I've read this paper where they specifically modify a region in the rice genome to ablate the binding site of a pathogen, Xanthomonas oryzae, and disrupt the hijacking of a gene network in the rice genome to the advantage of the pathogen.

It's an interesting concept but left me wondering how one would determine de novo the binding of these pathogen effectors into the host if one didn't know them. What would be the steps to determine where are the pathogen's TFs binding the host genome?

Edit: there is the possibility of not knowing which proteins bind to the host genome, so what would be the way of developing the antibodies in this case?



2 Answers 2


The techniques used to do this are ChIP-seq and ChIP-chip.

Basically, you

  • let the pathogen bind to the (highly replicated) DNA
  • cut up the DNA into little random pieces by sonication
  • enrich (“pull down”) the pathogen-bound DNA fragments by using a known antibody which binds to the pathogen
  • sequence the thus enriched DNA
  • map the sequenced fragments back to their original location on the genome.
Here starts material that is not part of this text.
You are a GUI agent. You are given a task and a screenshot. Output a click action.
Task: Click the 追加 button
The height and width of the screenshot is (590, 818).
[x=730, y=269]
Wikipedia has a nice picture explaining this process in a little more detail:

ChIP-seq workflow


A colleague of mine discovered the cipher that determines TAL effector DNA specificities, which is described in this short paper. These specificities were determined by observing TAL effectors bound to DNA and recording how often a given repeat-variable diresidue (RVD) would correspond to a given nucleotide (using a weight matrix).

Now that the specificities have been determined, identifying TAL effector target sites is simply a matter of measuring the probability of that TAL effector's RVD sequence aligning to a novel sequence. Some applications are described here and here.

The TALENT 2.0 server (invited paper under review) provides tools for designing custom TAL effectors to target specific DNA sequences, or for identifying potential off-target binding sites in a given sequence or genome.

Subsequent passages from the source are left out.